_What the task requires:_ Retype, word for word, each line between the lines holding "Click the page number input field" and "Task: Click the maroon", inclusive, and leave the rest of the data alone.

(Records to use begins)

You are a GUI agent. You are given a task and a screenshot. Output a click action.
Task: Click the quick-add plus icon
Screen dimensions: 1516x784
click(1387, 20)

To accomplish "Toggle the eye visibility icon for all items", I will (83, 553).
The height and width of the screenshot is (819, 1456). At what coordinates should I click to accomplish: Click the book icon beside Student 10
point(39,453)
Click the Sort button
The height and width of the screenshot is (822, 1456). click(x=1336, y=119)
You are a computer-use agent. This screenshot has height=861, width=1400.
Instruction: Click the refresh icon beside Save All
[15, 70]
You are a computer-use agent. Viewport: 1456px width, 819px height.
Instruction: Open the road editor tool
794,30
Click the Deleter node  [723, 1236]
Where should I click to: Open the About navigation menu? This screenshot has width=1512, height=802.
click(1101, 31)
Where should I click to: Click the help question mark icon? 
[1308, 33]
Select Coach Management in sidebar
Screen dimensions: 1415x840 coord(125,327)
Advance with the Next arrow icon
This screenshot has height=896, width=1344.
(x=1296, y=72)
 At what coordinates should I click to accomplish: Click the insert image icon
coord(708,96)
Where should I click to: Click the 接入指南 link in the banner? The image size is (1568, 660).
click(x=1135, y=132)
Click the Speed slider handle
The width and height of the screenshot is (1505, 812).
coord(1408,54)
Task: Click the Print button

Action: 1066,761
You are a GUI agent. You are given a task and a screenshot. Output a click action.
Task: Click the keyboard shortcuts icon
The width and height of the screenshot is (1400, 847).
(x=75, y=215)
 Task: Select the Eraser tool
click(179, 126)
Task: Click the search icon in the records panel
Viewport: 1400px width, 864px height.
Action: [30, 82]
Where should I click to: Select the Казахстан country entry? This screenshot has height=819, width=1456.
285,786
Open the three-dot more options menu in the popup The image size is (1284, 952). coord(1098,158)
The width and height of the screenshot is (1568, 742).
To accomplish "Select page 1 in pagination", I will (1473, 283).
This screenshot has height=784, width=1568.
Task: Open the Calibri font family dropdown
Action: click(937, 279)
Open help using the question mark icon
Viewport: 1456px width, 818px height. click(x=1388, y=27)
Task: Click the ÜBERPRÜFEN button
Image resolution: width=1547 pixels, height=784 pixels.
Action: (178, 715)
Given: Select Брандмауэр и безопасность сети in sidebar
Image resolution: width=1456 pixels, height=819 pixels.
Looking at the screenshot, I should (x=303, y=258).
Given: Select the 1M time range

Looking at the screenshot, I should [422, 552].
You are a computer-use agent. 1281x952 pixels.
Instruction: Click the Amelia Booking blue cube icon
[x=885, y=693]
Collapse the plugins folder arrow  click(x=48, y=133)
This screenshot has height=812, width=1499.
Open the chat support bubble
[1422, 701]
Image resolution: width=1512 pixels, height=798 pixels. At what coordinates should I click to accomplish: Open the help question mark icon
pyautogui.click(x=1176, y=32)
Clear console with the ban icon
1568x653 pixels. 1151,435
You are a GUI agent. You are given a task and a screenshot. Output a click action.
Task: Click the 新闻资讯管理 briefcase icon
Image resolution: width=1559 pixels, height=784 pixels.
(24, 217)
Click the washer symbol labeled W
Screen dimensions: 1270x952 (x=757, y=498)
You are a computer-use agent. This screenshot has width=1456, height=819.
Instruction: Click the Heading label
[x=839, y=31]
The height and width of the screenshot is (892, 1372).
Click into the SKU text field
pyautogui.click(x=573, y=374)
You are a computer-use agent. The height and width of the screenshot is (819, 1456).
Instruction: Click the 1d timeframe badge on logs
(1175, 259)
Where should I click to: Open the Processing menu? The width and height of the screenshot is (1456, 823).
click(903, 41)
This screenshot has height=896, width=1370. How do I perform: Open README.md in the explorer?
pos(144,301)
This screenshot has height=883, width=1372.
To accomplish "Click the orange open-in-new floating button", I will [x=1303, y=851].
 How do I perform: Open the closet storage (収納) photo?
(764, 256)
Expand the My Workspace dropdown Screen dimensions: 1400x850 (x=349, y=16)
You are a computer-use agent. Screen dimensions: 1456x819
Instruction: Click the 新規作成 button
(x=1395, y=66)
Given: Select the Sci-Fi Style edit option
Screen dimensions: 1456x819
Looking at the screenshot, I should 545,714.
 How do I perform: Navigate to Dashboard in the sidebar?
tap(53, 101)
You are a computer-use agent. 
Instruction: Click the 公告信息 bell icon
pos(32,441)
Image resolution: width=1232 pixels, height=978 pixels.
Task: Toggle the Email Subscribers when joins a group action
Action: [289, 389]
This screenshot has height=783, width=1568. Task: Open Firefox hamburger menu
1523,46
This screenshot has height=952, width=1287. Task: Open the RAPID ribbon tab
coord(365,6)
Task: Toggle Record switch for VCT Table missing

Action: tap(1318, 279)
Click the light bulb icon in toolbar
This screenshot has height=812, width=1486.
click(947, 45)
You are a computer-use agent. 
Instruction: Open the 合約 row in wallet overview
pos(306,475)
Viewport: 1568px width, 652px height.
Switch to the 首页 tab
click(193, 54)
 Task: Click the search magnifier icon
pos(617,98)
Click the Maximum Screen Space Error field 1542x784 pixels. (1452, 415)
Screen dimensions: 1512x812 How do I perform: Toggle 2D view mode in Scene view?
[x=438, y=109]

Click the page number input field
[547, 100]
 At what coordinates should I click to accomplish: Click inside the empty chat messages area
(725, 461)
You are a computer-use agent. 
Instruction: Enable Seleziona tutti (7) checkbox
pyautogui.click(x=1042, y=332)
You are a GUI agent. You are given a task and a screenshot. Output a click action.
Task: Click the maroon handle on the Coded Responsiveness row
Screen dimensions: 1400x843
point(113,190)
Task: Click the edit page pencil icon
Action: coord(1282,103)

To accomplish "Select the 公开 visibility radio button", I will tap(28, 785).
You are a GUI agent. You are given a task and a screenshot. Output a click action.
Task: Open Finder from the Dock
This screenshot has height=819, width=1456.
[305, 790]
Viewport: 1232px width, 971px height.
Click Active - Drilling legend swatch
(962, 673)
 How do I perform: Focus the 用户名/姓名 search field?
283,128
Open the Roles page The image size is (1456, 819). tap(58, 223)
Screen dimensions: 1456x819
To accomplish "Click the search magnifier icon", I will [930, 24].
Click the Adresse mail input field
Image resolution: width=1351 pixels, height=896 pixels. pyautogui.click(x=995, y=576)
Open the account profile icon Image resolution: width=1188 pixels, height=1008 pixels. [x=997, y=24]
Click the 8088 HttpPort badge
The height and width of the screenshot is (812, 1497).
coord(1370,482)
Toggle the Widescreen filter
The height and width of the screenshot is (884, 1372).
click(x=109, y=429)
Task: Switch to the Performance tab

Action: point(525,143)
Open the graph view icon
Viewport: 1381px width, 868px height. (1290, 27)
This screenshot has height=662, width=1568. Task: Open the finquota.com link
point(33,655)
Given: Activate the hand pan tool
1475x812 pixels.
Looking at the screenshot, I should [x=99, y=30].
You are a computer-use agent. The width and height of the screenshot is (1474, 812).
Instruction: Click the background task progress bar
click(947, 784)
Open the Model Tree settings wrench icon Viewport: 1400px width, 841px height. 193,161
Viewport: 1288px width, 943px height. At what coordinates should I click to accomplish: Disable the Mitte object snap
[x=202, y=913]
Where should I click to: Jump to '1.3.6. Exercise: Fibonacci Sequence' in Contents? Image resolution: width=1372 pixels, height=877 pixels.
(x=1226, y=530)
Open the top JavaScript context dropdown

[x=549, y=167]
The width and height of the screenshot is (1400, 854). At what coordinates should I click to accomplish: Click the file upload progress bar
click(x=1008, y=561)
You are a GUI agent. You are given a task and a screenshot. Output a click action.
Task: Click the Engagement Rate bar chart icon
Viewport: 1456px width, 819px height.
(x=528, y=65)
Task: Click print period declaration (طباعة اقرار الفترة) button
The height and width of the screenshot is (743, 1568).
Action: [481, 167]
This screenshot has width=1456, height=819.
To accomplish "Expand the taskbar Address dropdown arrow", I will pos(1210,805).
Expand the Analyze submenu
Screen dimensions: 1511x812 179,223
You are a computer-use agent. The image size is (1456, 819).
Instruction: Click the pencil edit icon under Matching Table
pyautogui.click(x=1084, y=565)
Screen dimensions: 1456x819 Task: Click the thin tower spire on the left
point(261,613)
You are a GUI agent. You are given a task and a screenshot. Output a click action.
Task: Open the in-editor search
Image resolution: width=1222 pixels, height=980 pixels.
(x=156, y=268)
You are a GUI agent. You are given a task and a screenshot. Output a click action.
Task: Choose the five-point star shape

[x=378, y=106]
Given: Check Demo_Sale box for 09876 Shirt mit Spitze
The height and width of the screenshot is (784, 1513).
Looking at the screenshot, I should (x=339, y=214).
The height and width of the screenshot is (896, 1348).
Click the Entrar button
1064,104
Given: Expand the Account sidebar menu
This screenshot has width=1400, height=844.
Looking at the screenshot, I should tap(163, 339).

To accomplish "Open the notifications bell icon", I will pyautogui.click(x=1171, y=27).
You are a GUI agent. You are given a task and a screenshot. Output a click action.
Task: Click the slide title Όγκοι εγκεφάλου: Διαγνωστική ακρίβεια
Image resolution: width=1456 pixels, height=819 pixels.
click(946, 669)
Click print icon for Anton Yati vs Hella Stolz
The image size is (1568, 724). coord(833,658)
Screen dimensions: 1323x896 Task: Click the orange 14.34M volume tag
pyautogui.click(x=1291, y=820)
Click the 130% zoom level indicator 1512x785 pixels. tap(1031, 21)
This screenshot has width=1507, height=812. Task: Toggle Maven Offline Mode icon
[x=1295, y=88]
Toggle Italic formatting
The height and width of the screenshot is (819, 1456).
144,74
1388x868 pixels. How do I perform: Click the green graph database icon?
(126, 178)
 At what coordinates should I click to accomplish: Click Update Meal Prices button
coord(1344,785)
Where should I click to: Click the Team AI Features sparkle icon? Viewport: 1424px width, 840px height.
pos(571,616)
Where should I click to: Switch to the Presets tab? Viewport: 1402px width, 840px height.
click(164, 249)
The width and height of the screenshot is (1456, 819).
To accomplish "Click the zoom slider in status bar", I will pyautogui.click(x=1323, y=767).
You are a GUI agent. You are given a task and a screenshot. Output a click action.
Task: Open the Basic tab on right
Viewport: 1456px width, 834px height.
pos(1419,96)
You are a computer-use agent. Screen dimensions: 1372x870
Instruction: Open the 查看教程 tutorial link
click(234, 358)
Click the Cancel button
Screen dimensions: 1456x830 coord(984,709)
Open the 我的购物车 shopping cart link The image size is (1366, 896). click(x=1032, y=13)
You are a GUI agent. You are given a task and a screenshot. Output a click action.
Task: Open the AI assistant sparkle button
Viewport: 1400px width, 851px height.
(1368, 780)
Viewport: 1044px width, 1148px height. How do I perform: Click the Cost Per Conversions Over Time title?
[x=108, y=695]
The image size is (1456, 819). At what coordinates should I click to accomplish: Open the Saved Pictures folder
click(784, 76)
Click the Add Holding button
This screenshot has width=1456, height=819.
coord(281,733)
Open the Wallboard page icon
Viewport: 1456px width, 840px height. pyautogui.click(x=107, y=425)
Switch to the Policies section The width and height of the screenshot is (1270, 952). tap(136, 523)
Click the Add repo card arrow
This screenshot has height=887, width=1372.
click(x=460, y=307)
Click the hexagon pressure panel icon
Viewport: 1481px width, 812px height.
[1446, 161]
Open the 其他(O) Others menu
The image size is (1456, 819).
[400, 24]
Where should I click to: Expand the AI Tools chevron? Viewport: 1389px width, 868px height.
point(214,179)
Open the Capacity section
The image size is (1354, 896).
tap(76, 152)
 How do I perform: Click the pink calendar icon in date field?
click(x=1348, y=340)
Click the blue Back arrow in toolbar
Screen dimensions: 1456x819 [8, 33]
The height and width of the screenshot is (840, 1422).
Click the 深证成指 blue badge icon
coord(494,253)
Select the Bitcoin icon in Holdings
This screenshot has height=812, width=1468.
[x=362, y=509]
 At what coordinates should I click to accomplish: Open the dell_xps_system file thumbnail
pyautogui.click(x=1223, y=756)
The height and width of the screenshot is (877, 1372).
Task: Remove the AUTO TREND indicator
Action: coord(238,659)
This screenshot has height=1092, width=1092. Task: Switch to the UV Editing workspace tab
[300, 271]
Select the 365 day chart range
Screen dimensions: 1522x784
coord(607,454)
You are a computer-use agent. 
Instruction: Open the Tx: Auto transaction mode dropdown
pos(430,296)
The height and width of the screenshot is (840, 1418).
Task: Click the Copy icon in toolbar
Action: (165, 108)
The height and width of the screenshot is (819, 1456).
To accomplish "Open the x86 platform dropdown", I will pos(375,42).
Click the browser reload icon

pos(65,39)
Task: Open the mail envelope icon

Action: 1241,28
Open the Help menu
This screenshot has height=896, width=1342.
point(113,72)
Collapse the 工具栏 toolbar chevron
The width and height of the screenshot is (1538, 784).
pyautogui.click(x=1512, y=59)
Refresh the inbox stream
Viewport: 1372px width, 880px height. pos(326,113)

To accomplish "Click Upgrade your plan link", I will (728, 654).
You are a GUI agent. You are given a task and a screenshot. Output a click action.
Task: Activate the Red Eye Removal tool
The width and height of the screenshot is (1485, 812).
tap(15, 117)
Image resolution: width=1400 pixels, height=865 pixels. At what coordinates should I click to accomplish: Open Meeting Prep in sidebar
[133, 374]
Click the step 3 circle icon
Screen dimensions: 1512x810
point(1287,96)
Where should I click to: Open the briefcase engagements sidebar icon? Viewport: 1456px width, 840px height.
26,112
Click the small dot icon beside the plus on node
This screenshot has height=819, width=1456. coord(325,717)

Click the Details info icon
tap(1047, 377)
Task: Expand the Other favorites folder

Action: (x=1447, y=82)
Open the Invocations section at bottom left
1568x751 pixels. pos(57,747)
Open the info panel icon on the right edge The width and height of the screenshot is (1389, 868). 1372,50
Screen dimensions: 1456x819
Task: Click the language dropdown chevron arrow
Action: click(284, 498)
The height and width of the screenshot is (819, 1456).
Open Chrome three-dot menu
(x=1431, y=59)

(Records to use ends)

_Task output:_
Click the page number input field
[547, 100]
 At what coordinates should I click to accomplish: Click inside the empty chat messages area
(725, 461)
You are a computer-use agent. 
Instruction: Enable Seleziona tutti (7) checkbox
pyautogui.click(x=1042, y=332)
You are a GUI agent. You are given a task and a screenshot. Output a click action.
Task: Click the maroon handle on the Coded Responsiveness row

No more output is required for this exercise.